Ben Zümrüt Leyla Anlar. Onun bana dokunmasına asla izin vermeyecegim.

Ona asla aşık olmayacaktım çünkü zaten kalbi dolu olan bir insan yeni birisini alamazdı. Tıka basa dolu olan mide yeni yemekler yiyemez kusar. Bende kalbimdeki kişiden başkasını sevemem. Onu sevmek kusmak gibi, hastalanmak, ateşlenmek gibi. Her ne kadar doktor olsa dahi, eğer bir gün onu sevmem ateslenmeye sebep olup kusmama neden olursa onun hekimliği bile bu hastalığı durdurmaya yetmezdi.

Ey bayım. Yapmayın. Ben ateşten korkarım yakmayın. Dokunmayın zira dokunduğun her yer yanar cayır cayır. Bakmayın öyle ateşli . Ben sizin hastanız ve siz bana doktor iken ölümüme sebep olmayın.

Gözlerim odanın her yerinde dolanıyordu. Dün gecenin gerçekliğini sorguluyor ama yinede anlam veremiyordum. Onun sözleri mayın gibiydi. Düşüncelerim dokunduğu an patlıyor bir an dahi kaçmama izin vermiyordu. Dün gece başkaydı. Bambaşka. Bu eve gelirken hedefim tamamen oydu. Ama duyduklarım bu hedefin dışına çıkıyor, gerçekliği ruhumu ezip geçiyordu. Hayal gibi geliyordu. Sözleri, dokunuşu, nefesi ve teni. Hepsi hayal gibi. Oysa o kadar gerçekti ki. Hala ateşi tenimde nefesini ensemde hissedebiliyordum. Her şey çok hızlı gelişiyor ve ben bu hızın ortasında ezilip kalıyordum.

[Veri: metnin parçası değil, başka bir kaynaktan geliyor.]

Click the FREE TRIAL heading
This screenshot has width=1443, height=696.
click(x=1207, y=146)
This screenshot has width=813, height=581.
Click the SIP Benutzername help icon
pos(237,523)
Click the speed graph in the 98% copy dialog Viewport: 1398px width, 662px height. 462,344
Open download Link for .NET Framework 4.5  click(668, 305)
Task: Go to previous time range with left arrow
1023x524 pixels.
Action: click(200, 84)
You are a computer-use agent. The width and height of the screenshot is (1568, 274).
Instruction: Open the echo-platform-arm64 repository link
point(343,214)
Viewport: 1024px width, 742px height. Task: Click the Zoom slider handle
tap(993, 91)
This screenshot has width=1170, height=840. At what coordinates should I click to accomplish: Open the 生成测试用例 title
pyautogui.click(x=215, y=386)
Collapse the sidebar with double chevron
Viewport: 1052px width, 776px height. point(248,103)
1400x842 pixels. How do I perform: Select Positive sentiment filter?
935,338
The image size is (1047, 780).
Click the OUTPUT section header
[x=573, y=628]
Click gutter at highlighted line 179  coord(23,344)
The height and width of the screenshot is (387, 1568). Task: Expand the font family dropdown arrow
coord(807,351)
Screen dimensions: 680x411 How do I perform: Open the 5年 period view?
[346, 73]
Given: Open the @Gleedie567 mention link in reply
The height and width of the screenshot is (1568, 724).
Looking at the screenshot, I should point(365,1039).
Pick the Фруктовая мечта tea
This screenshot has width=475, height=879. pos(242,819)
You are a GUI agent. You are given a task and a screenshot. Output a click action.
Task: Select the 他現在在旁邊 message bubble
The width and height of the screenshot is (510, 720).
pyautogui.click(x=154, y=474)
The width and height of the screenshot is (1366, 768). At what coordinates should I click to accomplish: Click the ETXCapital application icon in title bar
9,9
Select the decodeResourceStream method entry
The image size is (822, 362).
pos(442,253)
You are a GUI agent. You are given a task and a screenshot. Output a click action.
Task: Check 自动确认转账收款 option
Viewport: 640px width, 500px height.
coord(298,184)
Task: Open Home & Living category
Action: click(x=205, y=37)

Saat kaça geliyordu bilmiyordum. Umurumda da değildi. Zira saatlerin dönüşü bana onu döndürmüyordu. Bu yüzden ne akrep ne de yelkovan umurumda değildi. İçeriye vuran güneş ışığından öğle saatine geldiğini anlayabiliyordum. Yavaş yavaş doğruldum. Dün gece yapılan ağrı kesici bir anda tüm ağrılarımı alıp götürmüştü. Bu kadar hızlı ve uzun tesir edeceğini hiç düşünmemiştim.

Yanımdaki dolaptan destek almama gerek bile kalmadan ayaklandım. Dolabın hemen yanında tekerlekli sandalyem vardı. Ona binmeyecek olmanın verdiği mutlulukla banyoya doğru ilerledim. Kısa bir duş hiç fena olmazdı. Burada en son yaptığım banyoyu hatırladığım zaman tüm vücudumun kasıldığını hissettim.
Odanklanmalıydım. Ve içimden sihirli kelimelerimi tekrar ettim.

"Odaklan, odaklan, odaklan"

Yavaşça duşa kabine girdim ve soyunup kendimi küvetin icine attım. Sımsıcak su üzerime aktığında saç diplerime kadar rahatlamış hissediyordum . Kısa bir duşun ardından kendimi odaya attım ve dolaptan giyecek bir şeyler baktım.

Bugün kendimi iyi hissediyordum. Dolapta gördüğüm sarı mini eteği aldım ve üzerime beyaz bir tişört çıkartıp aynanın karşısına geçtim.
Islak olan dalgalı saçlarımı kurutup hafif kıvırcık havası verdim ve yüzüme yeterli bir şekilde makyaj yapıp kendimi odandan attım. Bugün asonsere binmek yerine kendimi merdivenlere bıraktım. Burası 3. Kattı. Yavaş yavaş ve dolaşarak iniyordum. Ev yuvarlak bir şekildeydi. 4 kişi için fazlasıyla büyüktü. Kapısı kapalı olan bir sürü oda görmüştüm. Bunlara sonradan bakmayı kafamın bir yerlerine yerleştirdikten sonra kendimi merdivenlerden attım.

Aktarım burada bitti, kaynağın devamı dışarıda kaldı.